Coastal marshes are experiencing rising water levels
Many coastal wetlands are currently threatened by rapid sea level rise (SLR). This increase in water levels along coastlines can lead to marshes being converted to open water or mud flats – a process called marsh drowning. One way to understand if wetlands are vulnerable to, or currently experiencing, drowning is to investigate plant traits that can vary through time in response to changing environmental conditions. We used data collected over 25 years from the Georgia Coastal Ecosystems Long-Term Ecological Research (GCE-LTER) site, along the Atlantic coast in the southeast United States. This is an area that has experienced substantial SLR over the past century, with even more rapid increases in water levels over the past 25 years. Each fall, we count and measure every stem within permanent plots at eight marshes dominated by the salt marsh grass Spartina alterniflora (subsequently referred to as Spartina).

We tested for temporal trends in six traits across the eight GCE marsh sites dominated by Spartina. This species exhibits a clear relationship between inundation time and growth, with plants growing along creekbanks being taller and with more biomass, but in lower densities (‘tall form’ Spartina). Plants growing at higher elevation (thus spending less time inundated by the tide) are shorter and grow at higher densities (‘short-form’ Spartina). We expected increases in some traits (mean and maximum shoot height, biomass, size at flowering, and proportion of plants flowering) and decreases in other traits (stem density – defined as the number of stems in a specific area) at mid-marsh locations that are experiencing more inundation over time due to SLR. Likewise, we did not expect strong changes in plant traits along creekbanks because these plants are already located near their maximum level of inundation. Put another way, our research question was: are plants growing in the mid-marsh beginning to look like creekbank plants because they are experiencing more time underwater?

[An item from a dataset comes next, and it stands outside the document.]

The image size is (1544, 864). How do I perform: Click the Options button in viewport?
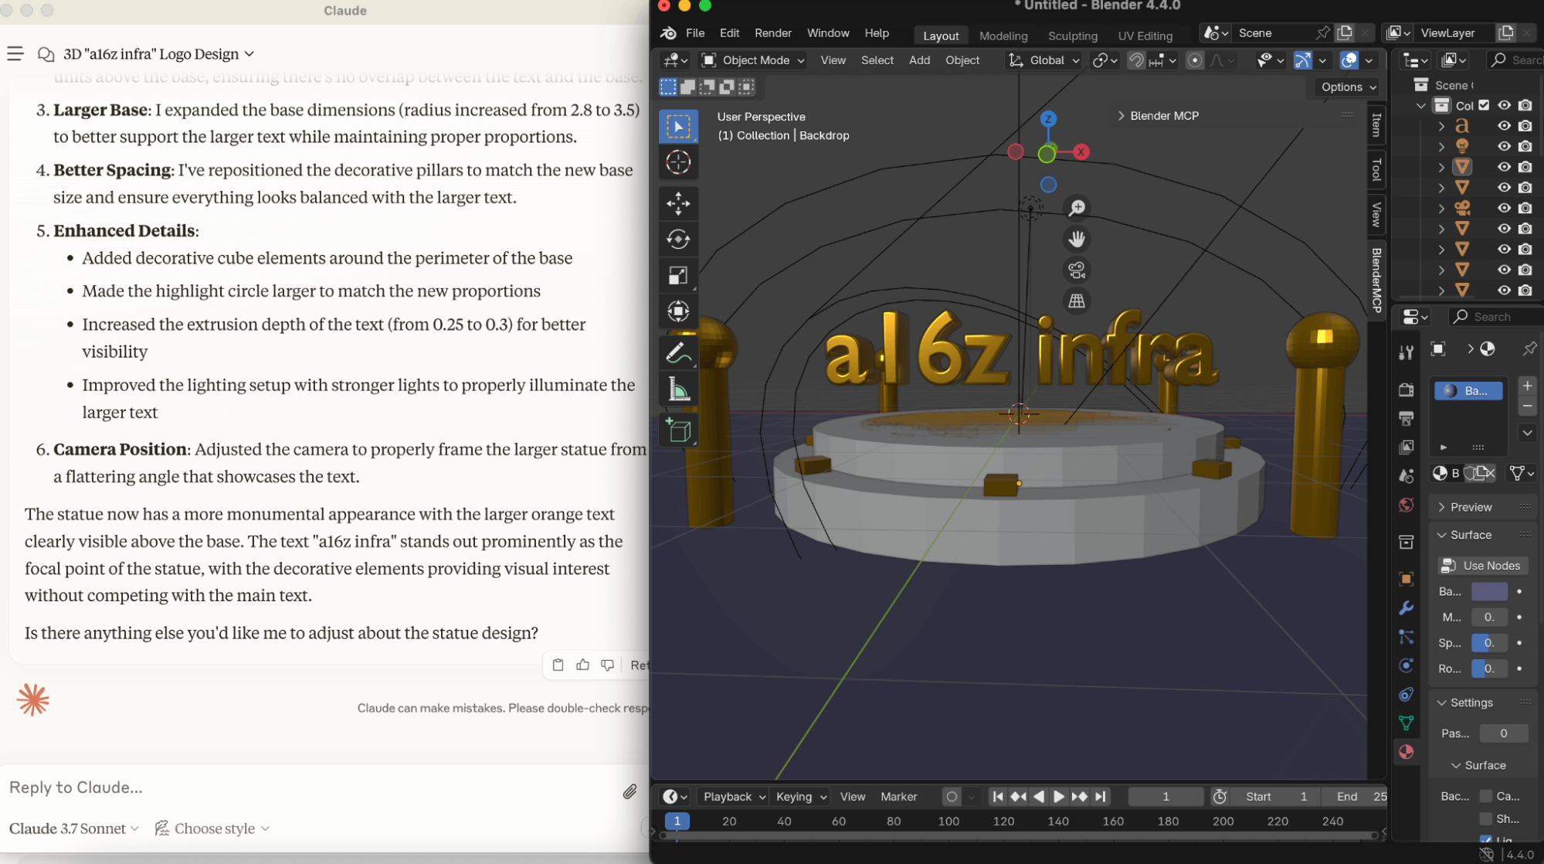1348,87
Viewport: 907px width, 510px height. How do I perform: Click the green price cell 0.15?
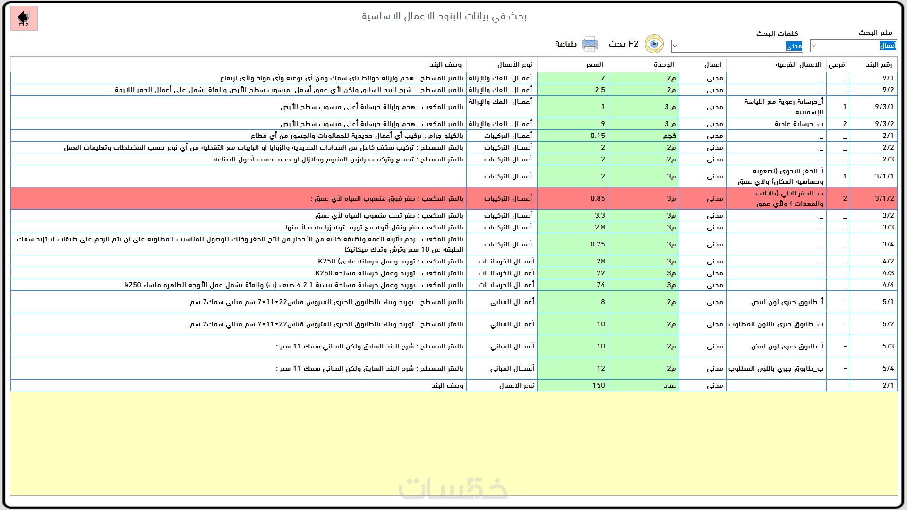(597, 136)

We found that plants growing along creekbanks and in the mid-marsh largely followed the expected patterns in trait trends in response to rapid SLR. In general, mid-marsh plants were growing taller over time, leading to more biomass production and flowering at taller heights during more recent years. Spartina growing along creekbanks were actually getting shorter through time and producing less biomass, potentially an early signal that inundation is becoming problematic in this portion of marshes. However, trends were present at some sites but weak (or opposite of our expectation) at others. This site-level variation obscured strong temporal changes. We attempted to predict differences in site- and marsh zone-level trends based on four abiotic variables (elevation, porewater salinity, soil N, and soil N:P), but none of these were effective at describing variation in plant trait trends.

The value of examining trait trends across a land (or sea) scape
Substantial spatial variability in salt marsh plant trait responses to changing water levels emphasizes the value of taking a landscape perspective when investigating temporal changes in plant traits. If we had only studied trait trends at one or two sites, we would likely have come to a different understanding of how this species is changing over time. At marshes where Spartina is responding to SLR, a suite of traits co-varied in response to water levels in ways that were consistent with expectations based on the well-defined growth-inundation relationship. Sites that were not responding as expected were likely affected more strongly by other factors known to impact plant growth, such as nutrient availability, salinity of the overlying water, or sediment accretion. Many animals rely on the structure provided by this foundation species for refuge and as a nursery during early life stages. Because plant traits such as stem density, height, and biomass are directly related to the structural complexity of marsh habitats, understanding how these traits are responding to sea level rise is critical to predict future habitat quality.